[Stored items]
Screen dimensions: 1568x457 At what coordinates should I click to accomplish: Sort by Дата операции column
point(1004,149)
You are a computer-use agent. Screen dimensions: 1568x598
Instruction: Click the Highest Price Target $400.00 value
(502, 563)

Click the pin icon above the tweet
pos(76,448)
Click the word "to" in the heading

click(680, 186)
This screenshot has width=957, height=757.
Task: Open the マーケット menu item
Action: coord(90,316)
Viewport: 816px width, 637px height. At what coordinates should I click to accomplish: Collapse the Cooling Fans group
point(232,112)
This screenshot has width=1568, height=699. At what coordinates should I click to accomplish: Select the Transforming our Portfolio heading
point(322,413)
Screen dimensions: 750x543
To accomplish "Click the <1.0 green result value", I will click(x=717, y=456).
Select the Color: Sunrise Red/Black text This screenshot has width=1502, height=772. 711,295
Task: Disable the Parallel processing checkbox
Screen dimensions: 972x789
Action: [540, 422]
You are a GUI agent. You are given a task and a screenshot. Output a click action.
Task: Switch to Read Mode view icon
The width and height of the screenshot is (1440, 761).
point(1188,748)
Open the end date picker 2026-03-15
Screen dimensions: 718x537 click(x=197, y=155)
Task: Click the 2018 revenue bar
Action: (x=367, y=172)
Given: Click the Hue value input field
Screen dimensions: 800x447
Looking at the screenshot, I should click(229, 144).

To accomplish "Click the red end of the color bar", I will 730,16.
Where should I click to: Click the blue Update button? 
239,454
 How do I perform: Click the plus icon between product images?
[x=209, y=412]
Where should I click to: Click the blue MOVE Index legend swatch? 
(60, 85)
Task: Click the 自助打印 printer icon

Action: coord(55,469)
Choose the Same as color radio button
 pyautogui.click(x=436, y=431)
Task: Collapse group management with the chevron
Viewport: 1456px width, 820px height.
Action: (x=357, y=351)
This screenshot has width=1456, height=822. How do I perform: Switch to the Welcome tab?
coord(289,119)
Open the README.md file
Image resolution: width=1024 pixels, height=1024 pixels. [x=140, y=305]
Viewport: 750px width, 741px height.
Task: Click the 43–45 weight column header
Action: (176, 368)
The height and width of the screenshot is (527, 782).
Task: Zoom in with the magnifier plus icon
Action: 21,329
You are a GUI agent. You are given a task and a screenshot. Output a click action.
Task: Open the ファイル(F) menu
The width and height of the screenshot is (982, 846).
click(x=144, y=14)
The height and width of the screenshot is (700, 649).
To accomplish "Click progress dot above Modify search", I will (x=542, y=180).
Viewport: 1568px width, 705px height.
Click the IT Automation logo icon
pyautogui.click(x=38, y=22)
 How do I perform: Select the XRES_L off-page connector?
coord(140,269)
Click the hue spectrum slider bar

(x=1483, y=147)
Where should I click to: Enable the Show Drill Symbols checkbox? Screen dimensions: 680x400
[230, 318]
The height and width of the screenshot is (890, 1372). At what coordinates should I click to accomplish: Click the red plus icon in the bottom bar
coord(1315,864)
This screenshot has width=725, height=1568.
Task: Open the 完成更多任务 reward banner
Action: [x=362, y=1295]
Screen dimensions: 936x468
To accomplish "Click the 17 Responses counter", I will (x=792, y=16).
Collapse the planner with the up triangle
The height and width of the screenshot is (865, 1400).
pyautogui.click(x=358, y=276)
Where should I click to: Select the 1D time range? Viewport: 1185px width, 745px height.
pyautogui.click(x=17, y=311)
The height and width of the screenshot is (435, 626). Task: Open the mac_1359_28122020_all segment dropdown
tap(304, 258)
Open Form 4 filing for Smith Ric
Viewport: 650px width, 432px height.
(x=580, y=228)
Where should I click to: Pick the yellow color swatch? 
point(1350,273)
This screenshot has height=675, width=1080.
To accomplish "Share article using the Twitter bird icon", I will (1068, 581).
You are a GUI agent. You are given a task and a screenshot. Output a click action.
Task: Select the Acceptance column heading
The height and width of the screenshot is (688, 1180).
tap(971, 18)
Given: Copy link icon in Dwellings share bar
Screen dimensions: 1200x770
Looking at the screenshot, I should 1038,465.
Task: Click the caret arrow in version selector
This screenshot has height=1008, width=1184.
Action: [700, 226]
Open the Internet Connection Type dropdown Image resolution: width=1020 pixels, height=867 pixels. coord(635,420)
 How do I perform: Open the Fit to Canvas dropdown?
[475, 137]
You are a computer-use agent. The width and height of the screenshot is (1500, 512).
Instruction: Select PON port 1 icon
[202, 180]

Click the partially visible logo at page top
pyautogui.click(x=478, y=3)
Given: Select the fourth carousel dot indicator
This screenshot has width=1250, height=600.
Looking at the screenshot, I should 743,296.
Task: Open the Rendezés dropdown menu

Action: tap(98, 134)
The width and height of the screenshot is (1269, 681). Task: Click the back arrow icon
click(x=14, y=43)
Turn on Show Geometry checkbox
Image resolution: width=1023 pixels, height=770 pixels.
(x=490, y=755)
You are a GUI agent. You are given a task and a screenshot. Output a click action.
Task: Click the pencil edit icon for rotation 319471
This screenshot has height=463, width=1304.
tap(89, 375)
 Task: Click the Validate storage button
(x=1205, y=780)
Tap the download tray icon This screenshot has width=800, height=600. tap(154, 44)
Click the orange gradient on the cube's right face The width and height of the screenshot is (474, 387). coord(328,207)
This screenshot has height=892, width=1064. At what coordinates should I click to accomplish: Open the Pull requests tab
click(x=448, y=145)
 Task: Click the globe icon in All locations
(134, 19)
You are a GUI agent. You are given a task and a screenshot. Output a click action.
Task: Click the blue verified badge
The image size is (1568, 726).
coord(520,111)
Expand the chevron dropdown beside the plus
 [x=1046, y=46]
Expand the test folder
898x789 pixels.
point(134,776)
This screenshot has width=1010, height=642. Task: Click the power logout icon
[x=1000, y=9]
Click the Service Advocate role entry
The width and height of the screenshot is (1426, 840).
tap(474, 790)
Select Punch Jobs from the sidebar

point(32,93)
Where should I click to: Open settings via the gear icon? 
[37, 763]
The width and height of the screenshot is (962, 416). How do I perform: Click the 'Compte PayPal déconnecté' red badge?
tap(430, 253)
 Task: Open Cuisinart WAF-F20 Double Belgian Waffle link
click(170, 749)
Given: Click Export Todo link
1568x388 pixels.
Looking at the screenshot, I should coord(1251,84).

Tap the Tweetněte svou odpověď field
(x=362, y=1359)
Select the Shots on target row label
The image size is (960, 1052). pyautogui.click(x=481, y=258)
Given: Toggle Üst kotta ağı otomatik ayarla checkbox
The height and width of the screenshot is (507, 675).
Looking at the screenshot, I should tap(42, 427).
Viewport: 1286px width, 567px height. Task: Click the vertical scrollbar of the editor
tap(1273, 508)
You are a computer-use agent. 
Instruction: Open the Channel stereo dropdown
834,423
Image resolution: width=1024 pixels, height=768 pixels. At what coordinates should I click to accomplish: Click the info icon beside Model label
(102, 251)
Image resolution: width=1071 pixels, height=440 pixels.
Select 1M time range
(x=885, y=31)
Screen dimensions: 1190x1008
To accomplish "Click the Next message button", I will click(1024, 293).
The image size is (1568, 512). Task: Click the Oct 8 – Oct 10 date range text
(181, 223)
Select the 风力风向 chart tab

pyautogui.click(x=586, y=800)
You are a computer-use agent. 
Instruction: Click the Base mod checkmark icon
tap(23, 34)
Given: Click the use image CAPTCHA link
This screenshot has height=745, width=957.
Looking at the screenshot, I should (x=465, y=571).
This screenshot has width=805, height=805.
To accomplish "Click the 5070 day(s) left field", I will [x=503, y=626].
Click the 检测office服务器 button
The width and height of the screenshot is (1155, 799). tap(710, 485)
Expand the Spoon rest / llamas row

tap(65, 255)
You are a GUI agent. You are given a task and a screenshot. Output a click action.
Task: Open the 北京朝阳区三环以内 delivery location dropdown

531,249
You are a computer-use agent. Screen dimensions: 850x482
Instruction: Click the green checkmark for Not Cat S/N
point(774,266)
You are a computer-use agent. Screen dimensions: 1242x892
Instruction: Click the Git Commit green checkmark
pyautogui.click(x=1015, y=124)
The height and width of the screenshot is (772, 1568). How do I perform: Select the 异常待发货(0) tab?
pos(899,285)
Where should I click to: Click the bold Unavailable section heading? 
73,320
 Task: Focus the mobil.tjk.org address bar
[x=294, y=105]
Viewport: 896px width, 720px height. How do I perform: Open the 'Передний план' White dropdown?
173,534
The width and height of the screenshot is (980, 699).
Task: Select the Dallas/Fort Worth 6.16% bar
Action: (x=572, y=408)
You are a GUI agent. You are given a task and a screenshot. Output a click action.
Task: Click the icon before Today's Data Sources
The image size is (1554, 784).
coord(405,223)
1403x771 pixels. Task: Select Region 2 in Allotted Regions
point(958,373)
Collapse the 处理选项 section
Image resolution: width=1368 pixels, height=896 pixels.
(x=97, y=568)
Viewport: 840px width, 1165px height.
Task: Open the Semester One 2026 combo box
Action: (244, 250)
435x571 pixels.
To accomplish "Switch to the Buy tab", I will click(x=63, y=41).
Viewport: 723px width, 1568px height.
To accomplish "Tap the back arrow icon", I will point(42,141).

- TASK DESCRIPTION
Which lines in the records above hold the string "will"? Copy each of them.

- RESPONSE BOX
To accomplish "Click the <1.0 green result value", I will click(x=717, y=456).
To accomplish "Click the red end of the color bar", I will 730,16.
To accomplish "Click progress dot above Modify search", I will (x=542, y=180).
To accomplish "Click the 17 Responses counter", I will (x=792, y=16).
To accomplish "Share article using the Twitter bird icon", I will (1068, 581).
To accomplish "Click the Next message button", I will click(1024, 293).
To accomplish "Click the 5070 day(s) left field", I will [x=503, y=626].
To accomplish "Switch to the Buy tab", I will click(x=63, y=41).
To accomplish "Tap the back arrow icon", I will point(42,141).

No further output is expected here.